• [WHAT THIS TASK INVOLVES] Check which lines in the records hold "computer" and report how many there are, with no other text.

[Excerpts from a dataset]

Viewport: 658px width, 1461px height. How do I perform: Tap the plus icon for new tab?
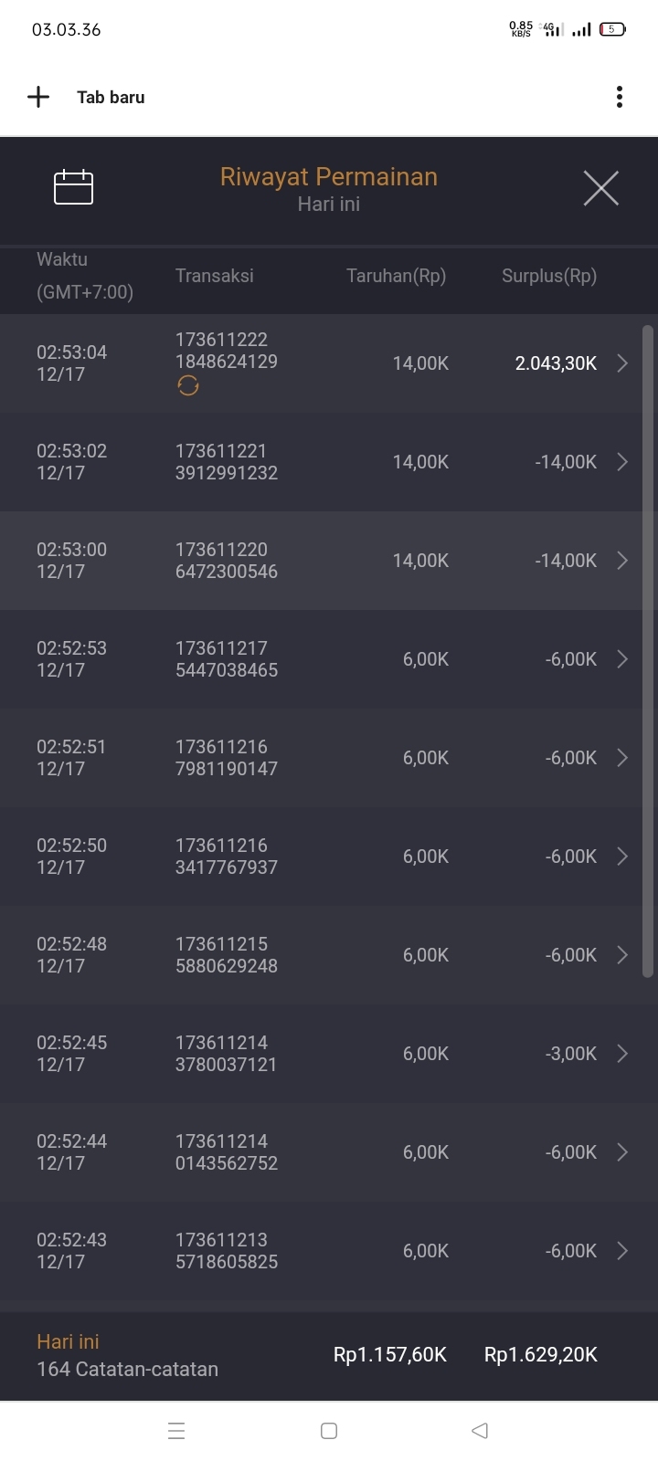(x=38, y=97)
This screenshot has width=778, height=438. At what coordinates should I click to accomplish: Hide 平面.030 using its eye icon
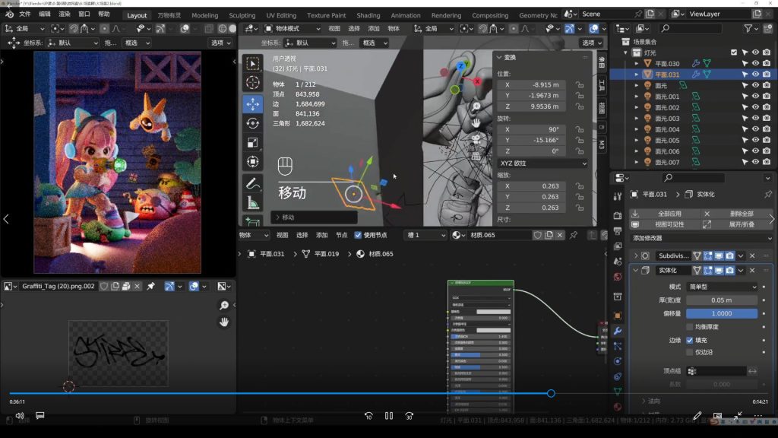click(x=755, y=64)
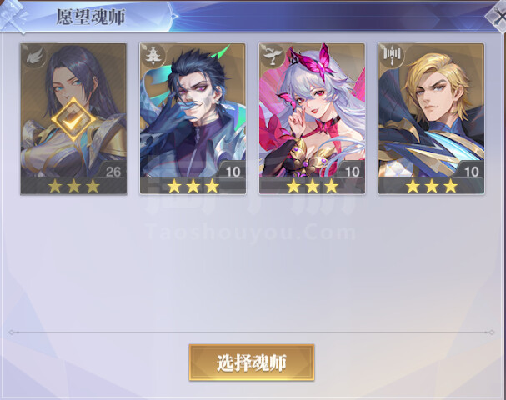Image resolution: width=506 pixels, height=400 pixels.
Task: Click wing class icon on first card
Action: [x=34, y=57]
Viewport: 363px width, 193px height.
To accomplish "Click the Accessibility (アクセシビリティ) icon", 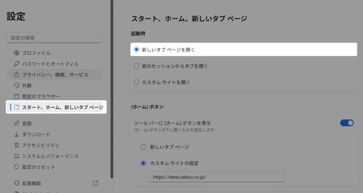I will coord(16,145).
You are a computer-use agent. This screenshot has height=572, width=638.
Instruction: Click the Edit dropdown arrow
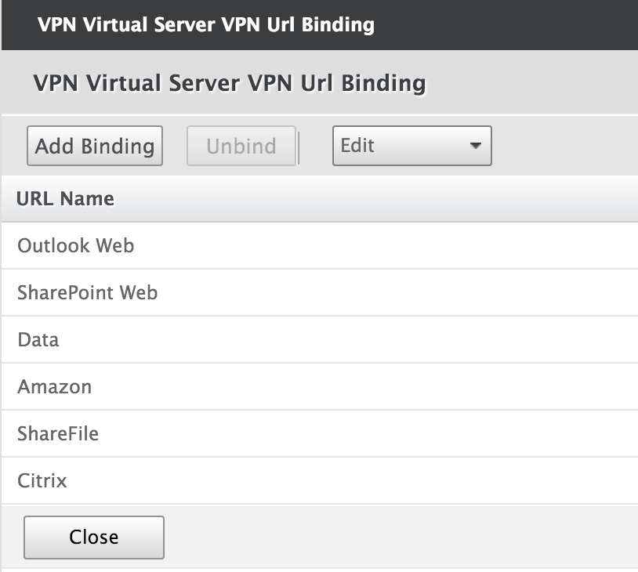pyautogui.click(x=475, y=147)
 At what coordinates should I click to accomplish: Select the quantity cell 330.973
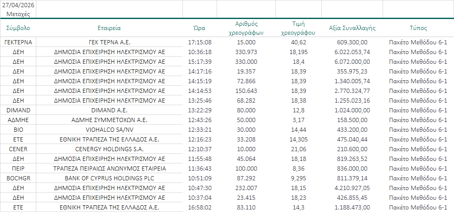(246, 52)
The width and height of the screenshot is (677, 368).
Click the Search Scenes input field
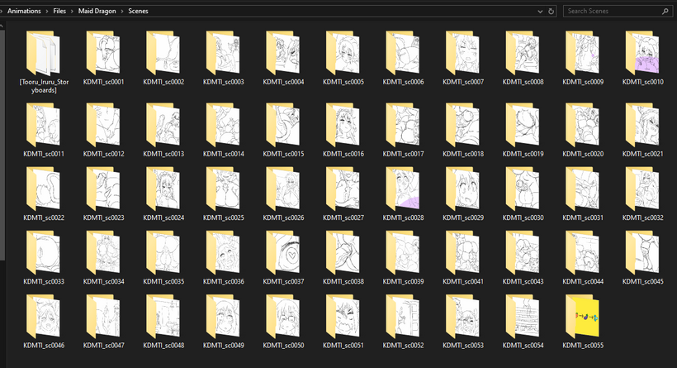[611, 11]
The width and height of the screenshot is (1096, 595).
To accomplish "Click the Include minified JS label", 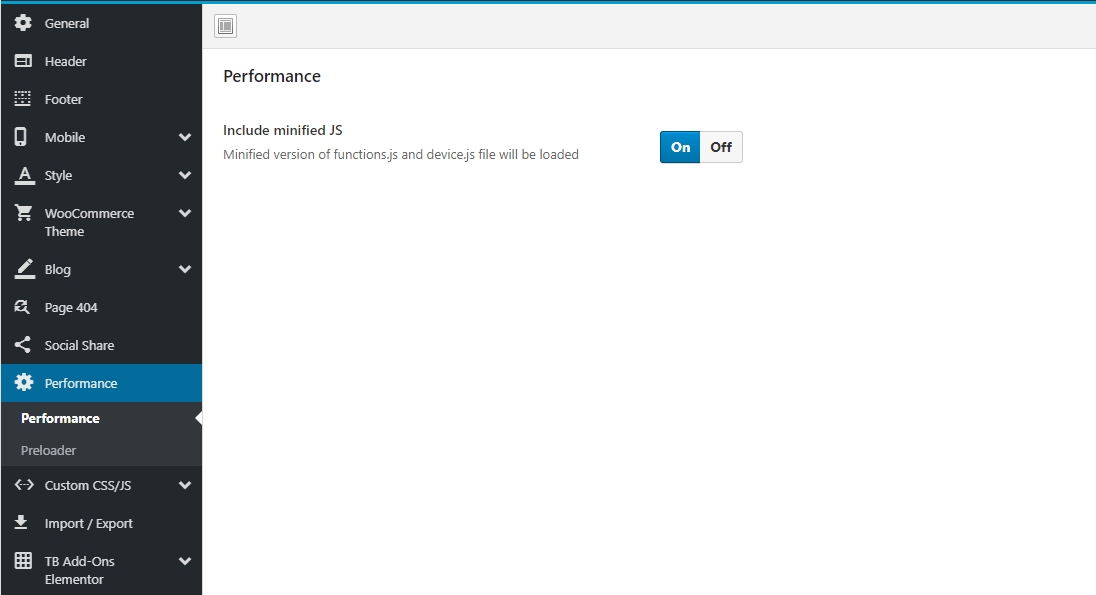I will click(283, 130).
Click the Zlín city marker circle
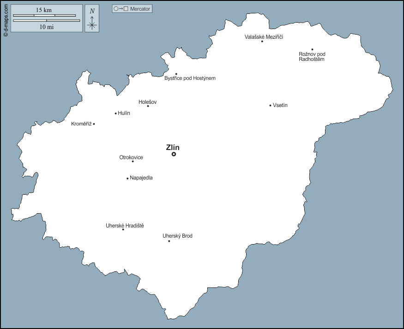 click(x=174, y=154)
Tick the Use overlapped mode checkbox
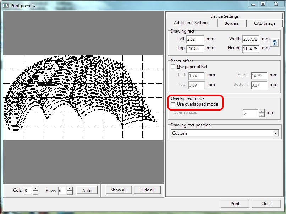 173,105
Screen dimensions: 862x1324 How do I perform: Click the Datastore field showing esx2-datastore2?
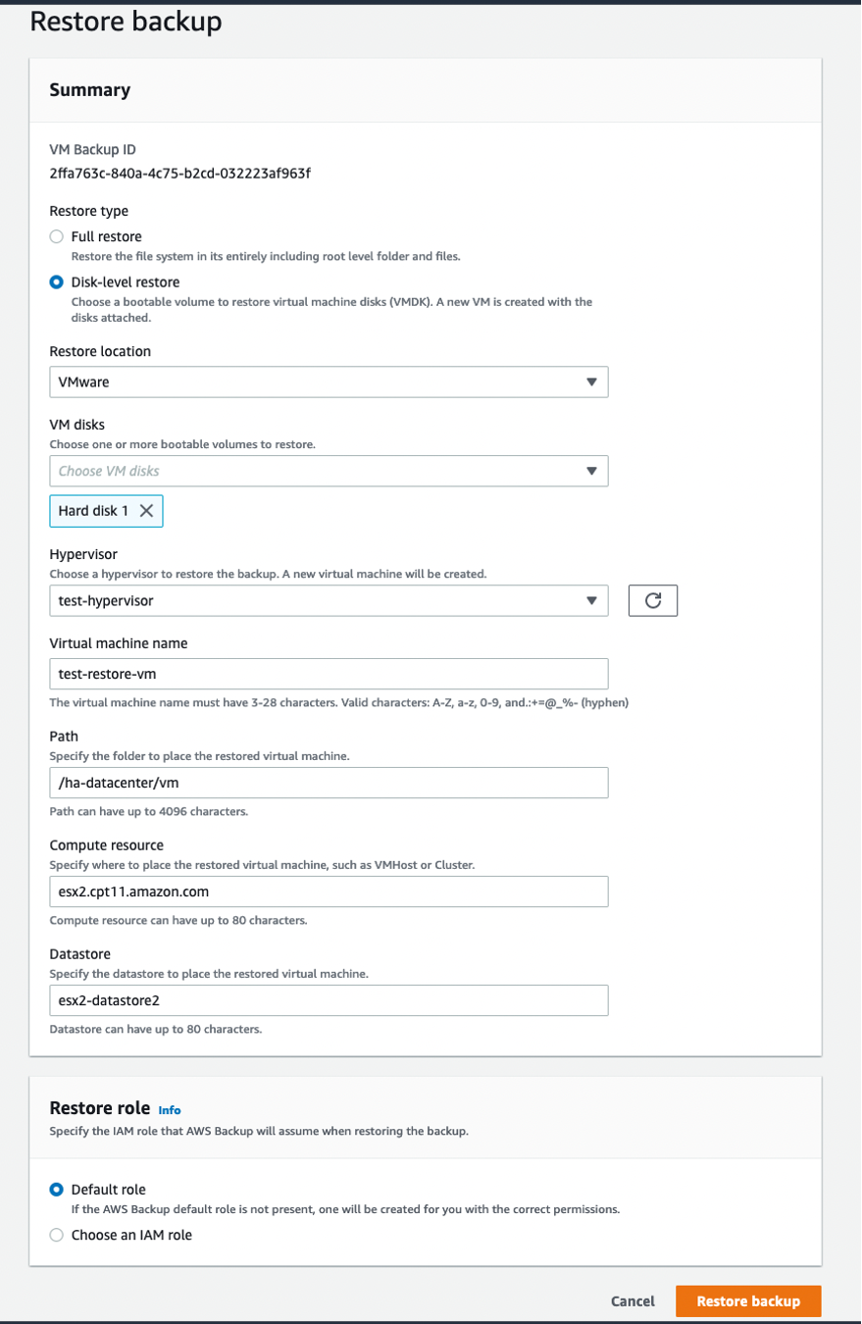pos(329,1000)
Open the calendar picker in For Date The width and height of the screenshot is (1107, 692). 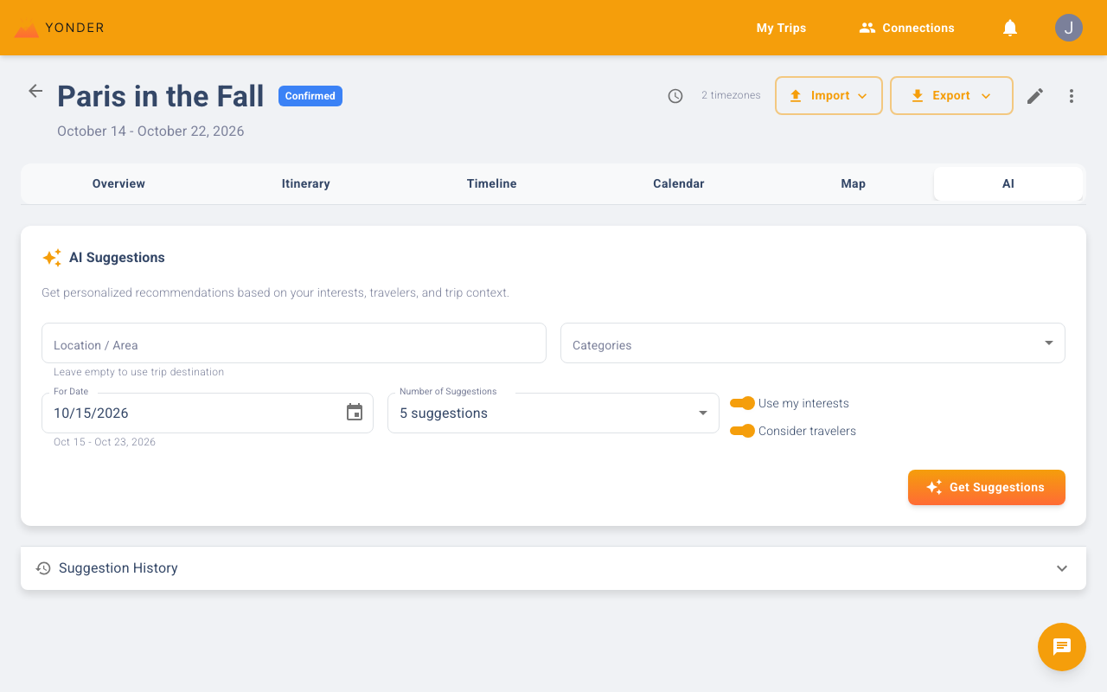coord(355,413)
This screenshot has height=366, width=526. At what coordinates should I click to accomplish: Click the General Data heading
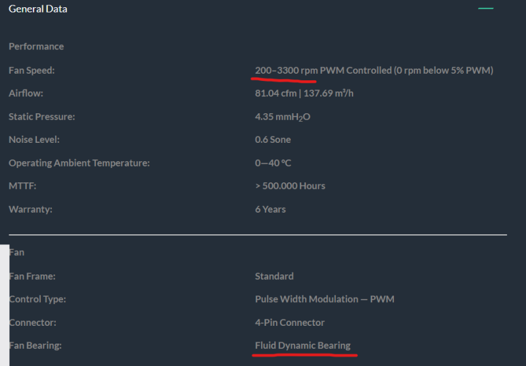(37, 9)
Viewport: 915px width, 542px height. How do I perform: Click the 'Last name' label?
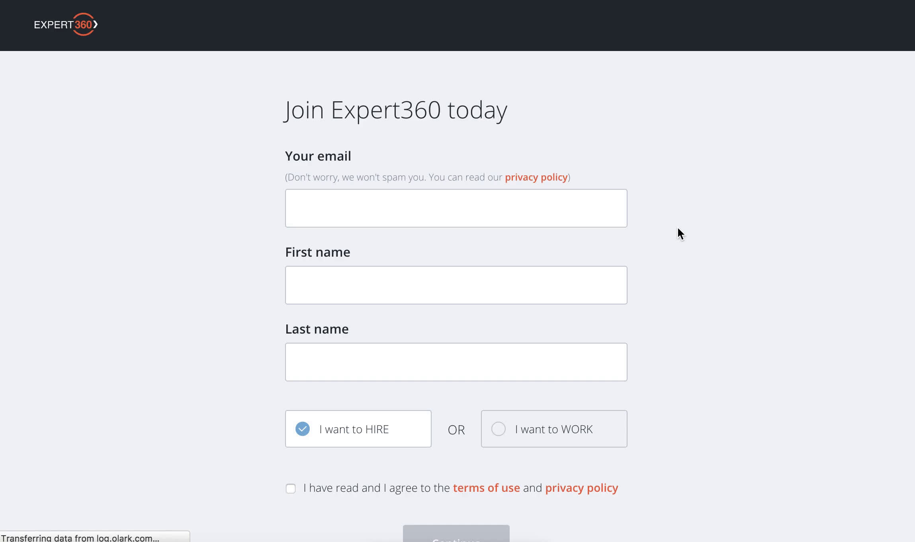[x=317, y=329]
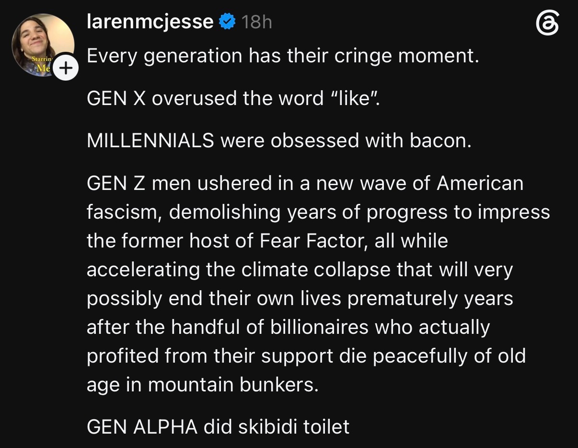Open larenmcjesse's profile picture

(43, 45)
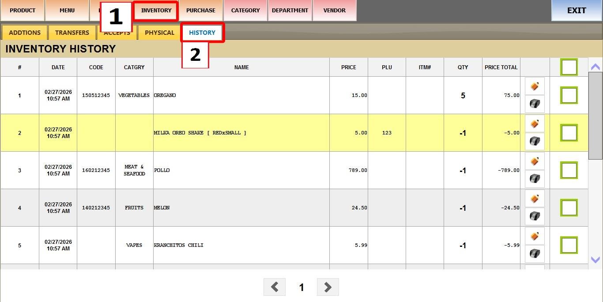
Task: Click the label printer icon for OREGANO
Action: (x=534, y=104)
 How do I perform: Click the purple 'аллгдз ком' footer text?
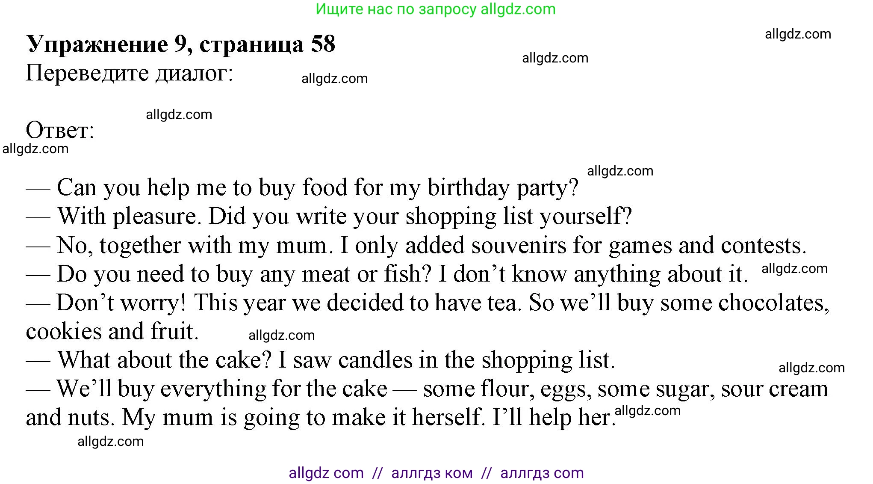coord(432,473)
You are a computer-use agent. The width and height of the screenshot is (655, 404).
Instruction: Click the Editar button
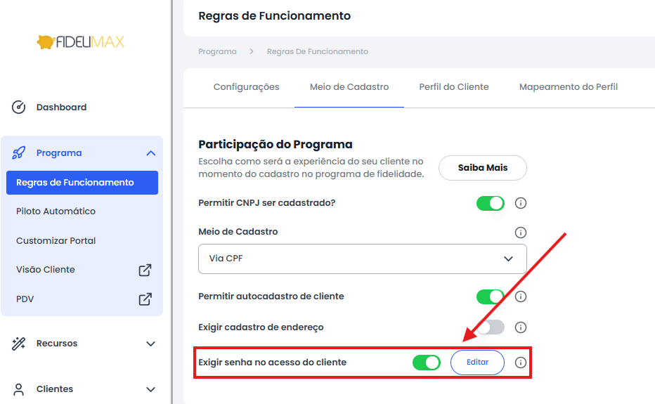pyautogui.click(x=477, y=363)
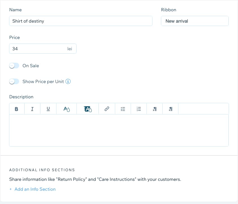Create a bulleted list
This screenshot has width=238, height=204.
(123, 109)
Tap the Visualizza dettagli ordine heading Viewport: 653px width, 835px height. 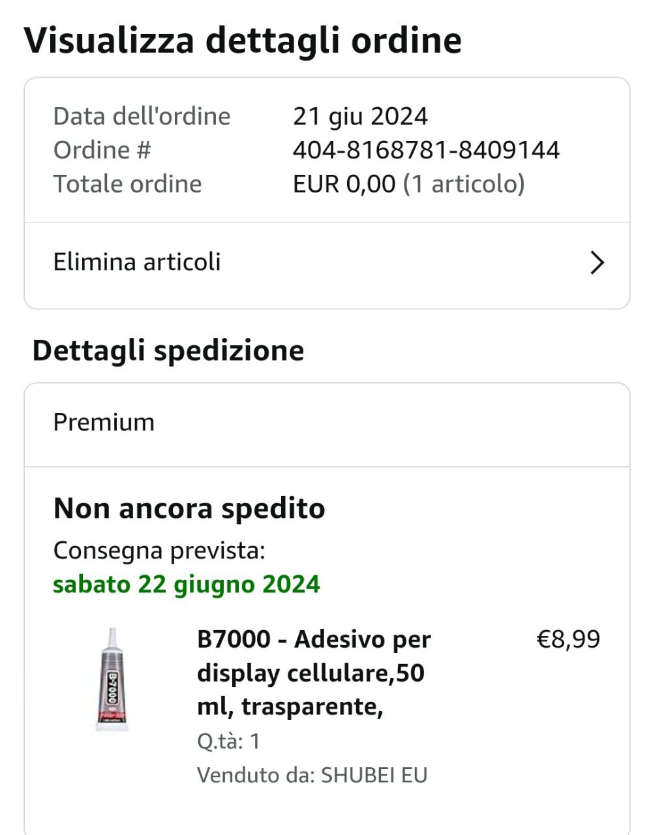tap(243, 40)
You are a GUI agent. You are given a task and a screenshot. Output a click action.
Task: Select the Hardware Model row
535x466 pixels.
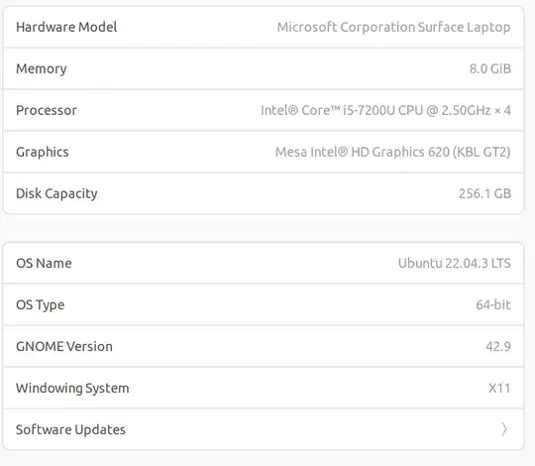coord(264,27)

• [OUTPUT] 2